To arrest further declines in employment rates, South Asian countries would need to create 11.7 million jobs a year, which was feasible if the current growth momentum of the region would sustain, states the document. But if South Asia wanted to increase employment rates to the levels seen in other regions with similar income levels, it would need to create many more jobs. The focus should also be on better jobs, as regular wage employment remained the exception more than the norm.
“Growth is important, but even very high growth will alone not be enough to increase South Asia’s employment rate,” said report author Robert Beyer. “Policies and actions are needed to make growth more labour-intensive, and especially to create the kinds of jobs that can encourage greater labour force participation by women.”
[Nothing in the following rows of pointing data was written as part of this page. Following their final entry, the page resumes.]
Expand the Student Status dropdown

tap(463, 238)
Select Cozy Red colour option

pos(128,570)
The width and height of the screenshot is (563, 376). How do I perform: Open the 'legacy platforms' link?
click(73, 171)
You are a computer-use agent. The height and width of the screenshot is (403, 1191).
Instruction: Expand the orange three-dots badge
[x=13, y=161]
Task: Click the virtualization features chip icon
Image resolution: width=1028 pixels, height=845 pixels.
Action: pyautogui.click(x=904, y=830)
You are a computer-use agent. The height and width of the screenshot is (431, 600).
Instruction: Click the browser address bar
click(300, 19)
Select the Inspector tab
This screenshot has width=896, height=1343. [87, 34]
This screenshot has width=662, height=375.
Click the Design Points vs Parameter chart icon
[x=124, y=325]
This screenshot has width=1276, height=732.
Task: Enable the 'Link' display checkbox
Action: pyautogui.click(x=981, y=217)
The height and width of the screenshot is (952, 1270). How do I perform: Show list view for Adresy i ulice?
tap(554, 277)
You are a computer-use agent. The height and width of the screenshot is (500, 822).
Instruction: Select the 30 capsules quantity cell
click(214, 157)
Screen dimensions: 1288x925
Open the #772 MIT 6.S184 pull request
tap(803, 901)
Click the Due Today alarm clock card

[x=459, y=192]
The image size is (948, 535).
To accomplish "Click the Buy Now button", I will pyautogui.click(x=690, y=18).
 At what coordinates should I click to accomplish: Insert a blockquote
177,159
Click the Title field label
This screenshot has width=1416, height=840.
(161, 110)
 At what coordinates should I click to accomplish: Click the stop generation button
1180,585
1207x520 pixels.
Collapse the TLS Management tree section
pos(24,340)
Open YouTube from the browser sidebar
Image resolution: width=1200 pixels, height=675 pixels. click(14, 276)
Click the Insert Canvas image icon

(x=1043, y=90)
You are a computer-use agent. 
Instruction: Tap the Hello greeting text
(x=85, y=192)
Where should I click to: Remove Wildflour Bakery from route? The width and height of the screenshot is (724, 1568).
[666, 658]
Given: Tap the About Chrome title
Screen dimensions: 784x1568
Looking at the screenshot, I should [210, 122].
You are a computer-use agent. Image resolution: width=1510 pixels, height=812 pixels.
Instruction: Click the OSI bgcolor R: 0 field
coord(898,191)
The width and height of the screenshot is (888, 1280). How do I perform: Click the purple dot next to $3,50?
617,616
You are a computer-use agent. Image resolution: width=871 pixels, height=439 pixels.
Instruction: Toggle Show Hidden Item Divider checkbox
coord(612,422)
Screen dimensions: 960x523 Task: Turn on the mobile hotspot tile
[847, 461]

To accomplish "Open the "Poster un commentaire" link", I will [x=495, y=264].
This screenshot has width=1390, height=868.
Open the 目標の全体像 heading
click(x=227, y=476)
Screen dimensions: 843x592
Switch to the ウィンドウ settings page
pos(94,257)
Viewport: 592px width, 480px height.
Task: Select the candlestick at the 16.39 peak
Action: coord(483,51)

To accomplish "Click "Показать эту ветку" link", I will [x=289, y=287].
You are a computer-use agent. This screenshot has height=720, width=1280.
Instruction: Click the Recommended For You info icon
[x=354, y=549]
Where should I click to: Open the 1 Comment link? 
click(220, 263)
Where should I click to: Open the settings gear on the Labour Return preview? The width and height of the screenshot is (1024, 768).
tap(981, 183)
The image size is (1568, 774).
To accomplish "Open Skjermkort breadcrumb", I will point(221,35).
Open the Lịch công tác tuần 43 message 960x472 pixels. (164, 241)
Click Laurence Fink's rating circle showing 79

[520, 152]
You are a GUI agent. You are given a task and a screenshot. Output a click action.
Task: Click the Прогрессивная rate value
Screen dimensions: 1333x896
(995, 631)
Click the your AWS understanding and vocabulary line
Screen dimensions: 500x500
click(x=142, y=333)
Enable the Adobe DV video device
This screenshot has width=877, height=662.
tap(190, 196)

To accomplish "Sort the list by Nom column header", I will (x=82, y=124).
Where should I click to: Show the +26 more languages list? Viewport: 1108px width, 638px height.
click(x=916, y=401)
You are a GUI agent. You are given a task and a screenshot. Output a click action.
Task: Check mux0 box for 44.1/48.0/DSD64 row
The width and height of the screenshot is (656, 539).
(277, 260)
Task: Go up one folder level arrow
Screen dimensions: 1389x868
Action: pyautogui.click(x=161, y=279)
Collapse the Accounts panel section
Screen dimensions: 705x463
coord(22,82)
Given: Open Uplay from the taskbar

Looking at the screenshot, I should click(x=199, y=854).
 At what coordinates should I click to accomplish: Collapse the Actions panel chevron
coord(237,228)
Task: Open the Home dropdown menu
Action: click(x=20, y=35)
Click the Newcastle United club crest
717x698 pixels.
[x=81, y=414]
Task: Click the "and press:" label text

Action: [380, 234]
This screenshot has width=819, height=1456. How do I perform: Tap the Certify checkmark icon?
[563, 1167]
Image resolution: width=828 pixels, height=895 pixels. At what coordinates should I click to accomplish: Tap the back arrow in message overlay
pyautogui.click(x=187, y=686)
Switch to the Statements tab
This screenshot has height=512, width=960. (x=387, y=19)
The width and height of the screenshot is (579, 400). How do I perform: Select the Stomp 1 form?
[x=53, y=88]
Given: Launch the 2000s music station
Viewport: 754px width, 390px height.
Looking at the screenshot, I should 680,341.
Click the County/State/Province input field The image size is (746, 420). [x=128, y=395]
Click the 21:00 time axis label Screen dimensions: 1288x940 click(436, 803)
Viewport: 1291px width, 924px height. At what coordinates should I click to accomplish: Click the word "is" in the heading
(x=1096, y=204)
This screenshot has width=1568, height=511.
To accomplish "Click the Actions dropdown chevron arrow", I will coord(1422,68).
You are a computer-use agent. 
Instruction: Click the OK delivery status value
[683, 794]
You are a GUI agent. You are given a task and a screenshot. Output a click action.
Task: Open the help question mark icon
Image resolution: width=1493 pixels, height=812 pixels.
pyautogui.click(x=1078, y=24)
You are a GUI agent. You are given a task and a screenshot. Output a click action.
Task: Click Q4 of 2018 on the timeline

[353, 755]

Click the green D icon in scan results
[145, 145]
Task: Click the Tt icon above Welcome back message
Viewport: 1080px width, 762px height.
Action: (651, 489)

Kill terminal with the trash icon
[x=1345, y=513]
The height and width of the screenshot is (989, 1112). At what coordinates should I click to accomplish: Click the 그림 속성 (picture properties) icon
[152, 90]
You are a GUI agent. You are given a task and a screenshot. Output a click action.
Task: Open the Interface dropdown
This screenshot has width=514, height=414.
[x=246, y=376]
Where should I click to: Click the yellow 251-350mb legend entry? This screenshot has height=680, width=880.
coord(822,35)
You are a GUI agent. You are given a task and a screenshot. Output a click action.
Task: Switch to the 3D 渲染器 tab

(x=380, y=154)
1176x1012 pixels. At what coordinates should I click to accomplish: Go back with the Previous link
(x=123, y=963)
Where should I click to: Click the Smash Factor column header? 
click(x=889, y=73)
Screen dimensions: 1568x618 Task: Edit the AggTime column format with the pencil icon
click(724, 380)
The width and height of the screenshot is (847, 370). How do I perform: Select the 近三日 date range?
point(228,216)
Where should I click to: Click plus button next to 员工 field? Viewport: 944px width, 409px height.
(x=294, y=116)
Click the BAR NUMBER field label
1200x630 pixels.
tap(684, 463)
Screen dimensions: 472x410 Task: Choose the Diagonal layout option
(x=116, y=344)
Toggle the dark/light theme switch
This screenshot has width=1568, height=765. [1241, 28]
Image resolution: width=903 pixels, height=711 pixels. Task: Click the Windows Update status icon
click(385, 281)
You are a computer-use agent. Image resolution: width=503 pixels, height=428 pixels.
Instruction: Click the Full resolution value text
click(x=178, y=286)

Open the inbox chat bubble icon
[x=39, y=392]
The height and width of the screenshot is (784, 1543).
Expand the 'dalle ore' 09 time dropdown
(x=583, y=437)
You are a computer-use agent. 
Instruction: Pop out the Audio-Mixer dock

Country Outlook: Growth is relatively stable in most countries
|Real GDP growth in South Asia||2015||2016||2017 (est)||2018 (f)||2019 (f)||2020 (f)|
|Pakistan (FY, factor prices)||4.1||4.6||5.4||5.8||5.0||5.4|
|Sri Lanka (CY)||5.0||4.5||3.1||4.8||4.5||4.5|
CY: Calendar Year, FY: Fiscal Year, est: Estimate f: Forecast
The press release reveals that Nepal had seen an economic recovery after disruptions from earthquakes and a trade blockade, however, growth is expected to slow from 7.5 percent in fiscal year 2017 to 4.6 percent in 2018 due to the heaviest floods in decades combined with slow recovery of exports, slowdown in remittances, and an increase in lending rates. Every month, the working age population increased by 35,000 people and Nepal must create 240,000 jobs a year to maintain its employment rate.